Increasing temperature escalates pests’ infestations on crops like rice, maize and wheat, which are crucial food and raw materials around the globe.

“With temperatures creeping up as the climate warms, those very hungry caterpillars could get even hungrier and more abundant. Crop losses to pests may grow,” scientists observed in a new study.

Unlike mammals and birds, insects heat up or chill with their environment. As an insect warms, its metabolism speeds up too. The faster it burns energy, the more ravenously it feeds and the sooner it reproduces.

Insects will be “eating more of our lunch,” says Curtis Deutsch of the University of Washington in Seattle.

Based on how heat revs up insect metabolism and reproduction, he and his colleagues estimate that each degree Celsius means an extra 10 to 25 per cent of damage to grains.

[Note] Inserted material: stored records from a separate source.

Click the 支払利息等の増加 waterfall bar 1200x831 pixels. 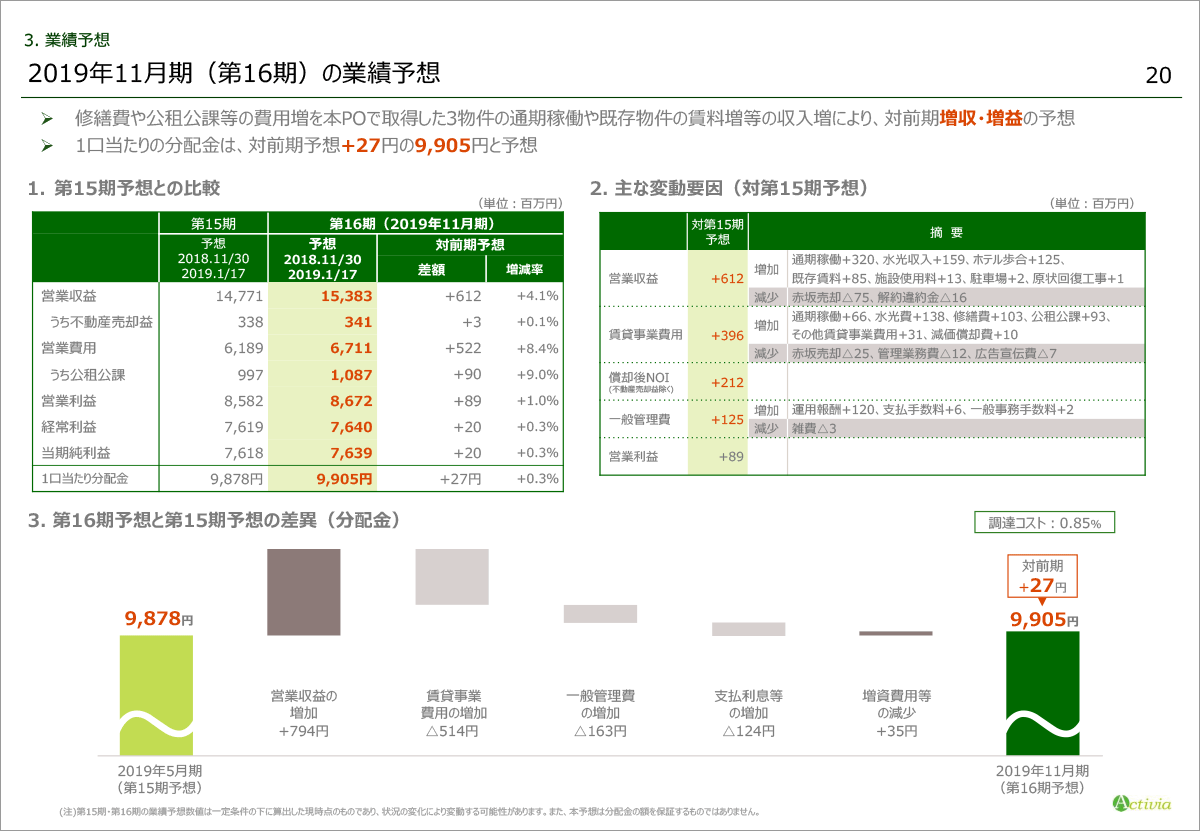coord(748,629)
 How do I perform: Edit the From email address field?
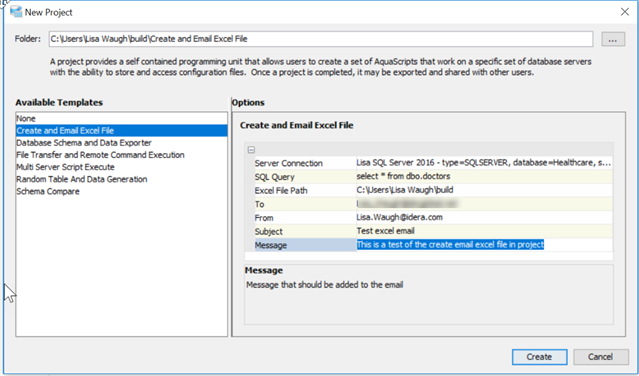click(484, 218)
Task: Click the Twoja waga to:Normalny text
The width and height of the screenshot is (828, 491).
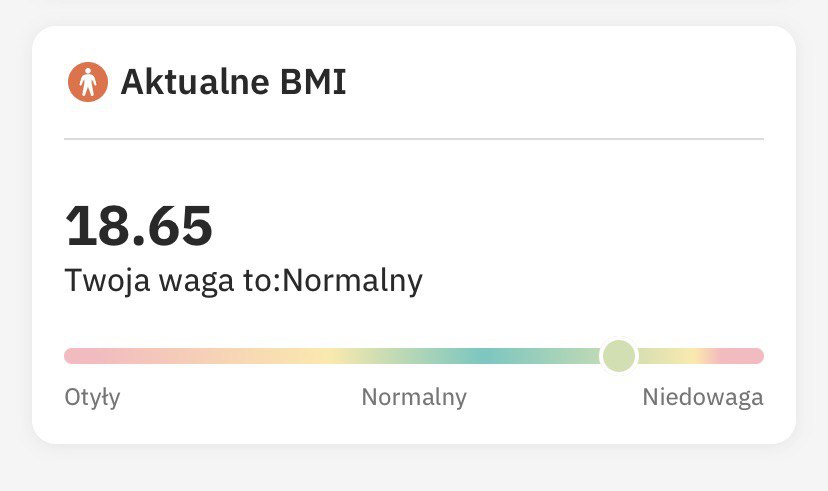Action: [x=243, y=280]
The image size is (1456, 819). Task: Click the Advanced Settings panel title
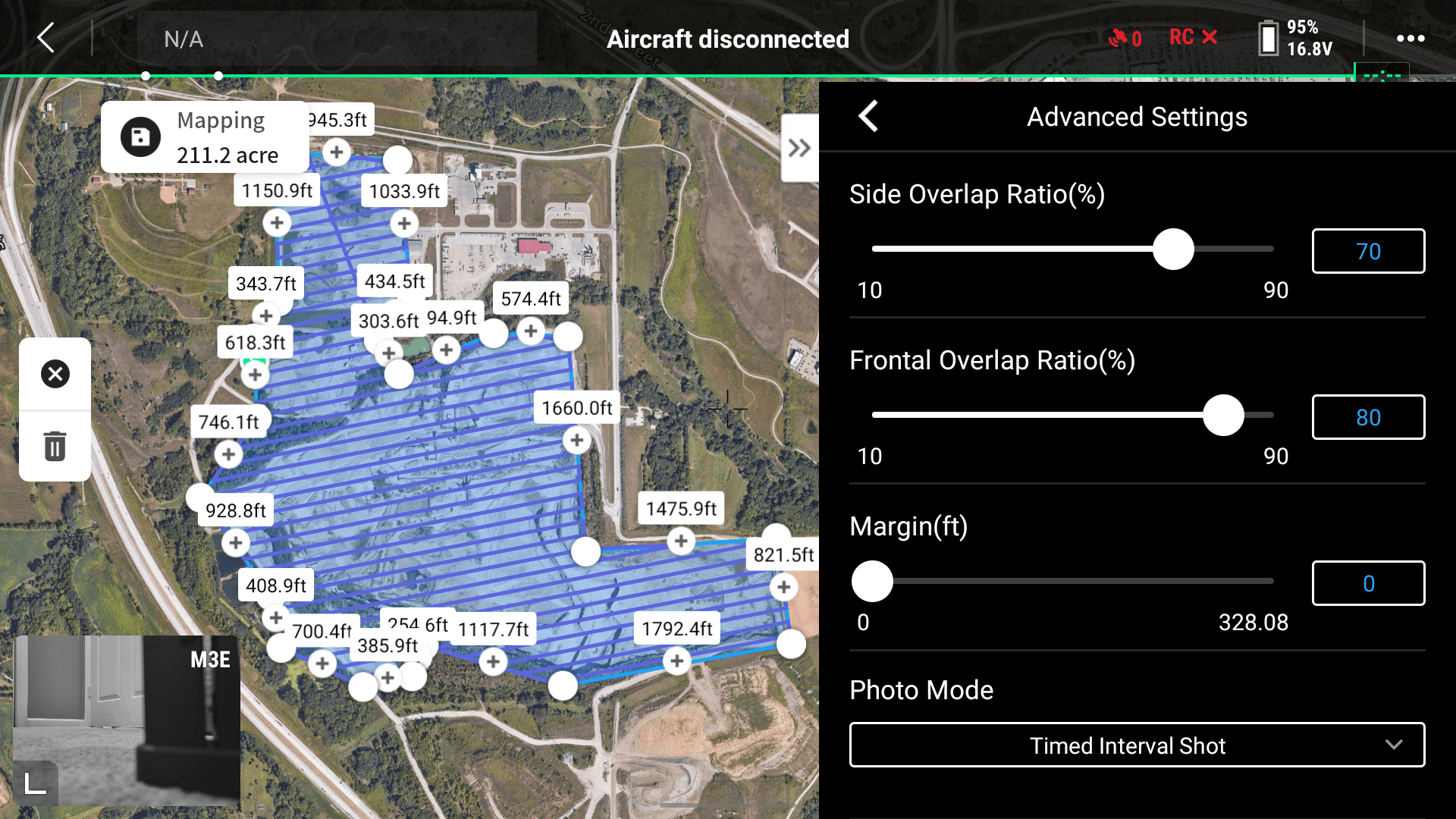pos(1137,116)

Giving further explanation, Deutsch says insects already munch their way through eight per cent of the world’s maize and wheat each year, and damage 14 per cent of rice.

If earth’s average temperature rises just two degrees above pre-industrial levels, Deutsch claims, annual crop losses could reach about 10 per cent for maize, 12 per cent for wheat and 17 per cent for rice. That’s a total loss of about 213 million tonnes for the three grains combined.

The foregoing, Nigerian scientists confirm, accounts for maize farm devastation by fall armyworms in the country in the last couples of years.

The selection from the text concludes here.